Erik, Bryn, Friends,
Erik Stolterman's note and Bryn Tellefsen's note occasion thoughts on
research funding and the relationship of philosophy and design.
Erik wrote, "To me the big battles are not to be found within our own
community, the big task is to convince the rest of the world (out
there) that design is its own unique approach, a fundamental way by
which we change the world. Design needs to be treated with
philosophical means. We need to join our forces to make design a
visible and understandable alternative to other ways of approaching
the world."
Bryn responded in terms of the implications of research funding,
noting "increasing efforts by governments to dictate what research
their funding should support. Through matching funding, they also
direct to a large extent private research funding. Even basic
research funding is tied into national strategies for development.
The direction is towards supporting high priority applied research
areas, while basic research receives less of the total funding."
Bryn noted that the terms arts, design, and designing, do not occur
in research and policy strategy documents.
Bryn suggested a thread on funding strategies, "Right now it looks
like designers in the future will have to go to their academic
colleagues in other field begging to become a part of their research
activities. . . . Many disciplines are mentioned as having priority
because of their supposed importance for supporting the political
agenda. That includes environment, biotech, social sciences, and many
other disciplines. Research across functions, disciplines,
institutions and national borders are heavily encouraged."
These two threads occasion seven notes.
- - - > Three principles
1) Philosophy
Philosophical thinking requires relatively little funding.
Developing a philosophical treatment of design requires time,
intelligence, knowledge, and application. Support involves a basic
salary, a good library, a modest book budget, and access to the
Internet.
Given these, we need relatively little funding to get on with our work.
2) Explanation
Developing philosophical treatment for design involves establishing a
serious range of philosophical approaches.
To articulate these for our own purposes is the first step in
explaining design to other fields and disciplines.
3) The practical value of explanation
Developing a robust philosophy of design and explaining it well will
help to make the value of design clear to other fields.
If we do not wish to beg for allies, we must articulate the values we
offer a deeper and more profound way than we have done so far.
We also require effective approaches to marketing ourselves as
valuable research partners.
- - - > Three implications
4) An implication of philosophy
Philosophical treatments of design require that we welcome and employ
scholars who do basic research.
Working scholars normally do basic research in a faculty position.
The design field employs few people who this kind of work.
To generate philosophical treatment, design departments must employ
more scholars. These positions must require research and allow the
time that research requires.
The need for courses in research methods, and in scientific,
scholarly, and philosophical subjects is leading to a growing number
of appropriate positions.
One challenge involves establishing positions and filling them well.
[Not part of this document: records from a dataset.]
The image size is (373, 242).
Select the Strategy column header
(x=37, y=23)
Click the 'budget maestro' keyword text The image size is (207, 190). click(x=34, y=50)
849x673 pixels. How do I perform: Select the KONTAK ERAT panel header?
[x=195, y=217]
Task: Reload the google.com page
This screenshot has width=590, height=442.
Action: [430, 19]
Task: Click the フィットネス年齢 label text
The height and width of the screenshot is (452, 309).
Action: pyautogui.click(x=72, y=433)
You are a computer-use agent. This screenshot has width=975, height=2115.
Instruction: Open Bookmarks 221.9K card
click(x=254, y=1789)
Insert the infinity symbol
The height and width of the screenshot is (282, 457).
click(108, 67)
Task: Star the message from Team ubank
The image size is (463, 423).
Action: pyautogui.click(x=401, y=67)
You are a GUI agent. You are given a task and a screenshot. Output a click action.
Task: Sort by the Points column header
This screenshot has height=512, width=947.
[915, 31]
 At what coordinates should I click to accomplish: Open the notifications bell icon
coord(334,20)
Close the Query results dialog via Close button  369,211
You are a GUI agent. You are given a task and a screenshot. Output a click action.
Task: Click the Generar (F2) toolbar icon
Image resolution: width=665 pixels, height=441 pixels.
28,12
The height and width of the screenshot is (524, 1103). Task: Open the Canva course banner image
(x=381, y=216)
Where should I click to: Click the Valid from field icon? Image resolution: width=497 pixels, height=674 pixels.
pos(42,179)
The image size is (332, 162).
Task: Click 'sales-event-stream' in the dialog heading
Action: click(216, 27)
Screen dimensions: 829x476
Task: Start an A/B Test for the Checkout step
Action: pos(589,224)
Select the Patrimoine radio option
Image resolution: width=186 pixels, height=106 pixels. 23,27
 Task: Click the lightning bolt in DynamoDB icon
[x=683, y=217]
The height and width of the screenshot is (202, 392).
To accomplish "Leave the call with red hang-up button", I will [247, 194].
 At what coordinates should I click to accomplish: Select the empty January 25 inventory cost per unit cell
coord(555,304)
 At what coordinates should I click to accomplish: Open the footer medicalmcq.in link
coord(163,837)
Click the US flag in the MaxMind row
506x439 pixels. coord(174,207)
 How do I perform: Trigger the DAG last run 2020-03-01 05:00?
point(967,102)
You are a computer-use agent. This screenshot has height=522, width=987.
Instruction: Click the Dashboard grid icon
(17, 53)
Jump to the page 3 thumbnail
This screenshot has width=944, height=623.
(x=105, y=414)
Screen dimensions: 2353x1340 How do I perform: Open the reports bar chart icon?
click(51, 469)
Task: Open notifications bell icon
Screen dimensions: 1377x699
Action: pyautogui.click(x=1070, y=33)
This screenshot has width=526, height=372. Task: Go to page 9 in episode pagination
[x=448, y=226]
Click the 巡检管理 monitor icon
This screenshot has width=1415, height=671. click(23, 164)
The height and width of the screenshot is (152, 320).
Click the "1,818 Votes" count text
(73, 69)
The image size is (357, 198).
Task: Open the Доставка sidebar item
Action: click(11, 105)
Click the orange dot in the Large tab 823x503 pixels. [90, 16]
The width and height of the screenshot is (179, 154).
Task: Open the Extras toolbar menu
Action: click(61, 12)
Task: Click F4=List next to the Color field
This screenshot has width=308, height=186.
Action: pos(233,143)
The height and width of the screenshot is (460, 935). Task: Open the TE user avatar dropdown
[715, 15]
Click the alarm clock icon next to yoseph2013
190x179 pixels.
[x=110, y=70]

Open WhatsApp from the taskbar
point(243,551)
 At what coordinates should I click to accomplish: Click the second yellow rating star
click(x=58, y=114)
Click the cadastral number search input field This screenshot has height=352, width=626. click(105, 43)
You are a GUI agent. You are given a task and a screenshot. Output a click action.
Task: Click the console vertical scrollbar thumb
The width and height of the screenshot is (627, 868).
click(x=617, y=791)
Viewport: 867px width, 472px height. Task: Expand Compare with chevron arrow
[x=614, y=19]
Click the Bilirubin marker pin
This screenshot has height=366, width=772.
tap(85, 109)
Another challenge involves addressing such issues as culture change,
curriculum change, team building, and organizational learning.
Some design schools have successfully integrated scholarship and
science with significant results. The record of these successes can
be contrasted with disasters elsewhere. The difference involves
systemic thinking to rebuild department around the needs of a new
time.
5) An implication of an interdisciplinary field
As an interdisciplinary field, design is an ideal partner for many of
the kinds of programs being funded. The skill set in demand in many
funding programs means that properly trained designers ought to be in
high demand.
This involves individuals who understand design as a thinking process
embracing multiple kinds of skill and knowledge.
A properly trained designer is more than an artisan who gives
physical form to ideas. The outcome of design is not a physical
artifact, but a conceptual plan. Some plans lead to physical
artifacts.
One of my first jobs was in the publishing industry. I worked for a
book designer who had risen to the presidency of a publishing firm.
This man explained that the serious designers with whom he had been
trained distinguished between what they called a designer, and a
person whom they called a mechanical.
A designer, he said, was a person who understood every aspect of book
design. Some issues were basic and physical. These included such
skills as counting type, casting off, and developing a maquette.
Other skills were conceptual. These included understanding the
relationship of content to structure, or recognizing how paragraphing
and chapter formation helps or hinders the flow of ideas. Still other
skills involved publishing functions. These included developing
covers for good marketing, choosing illustrations, or selecting an
illustrator. Many of these functions bordered on editorial decisions
and depending on the project, the editor's task and the designers
might overlap. Designers who understood all these issues held valued
positions. They worked with and across the other publishing
disciplines. These designers were involved in every aspect of the
book production process. A design was a planner and thinker.
Distinct from the designer, he said, there was a necessary but
low-level production function held by people known as mechanicals.
Mechanicals were artisans with handicraft skills in the different
functions of physical design production. These functions included
layout, paste-up, type management, and other physical or mechanical
functions. These were carried out on the instruction of a designer
and under the supervision of the designer.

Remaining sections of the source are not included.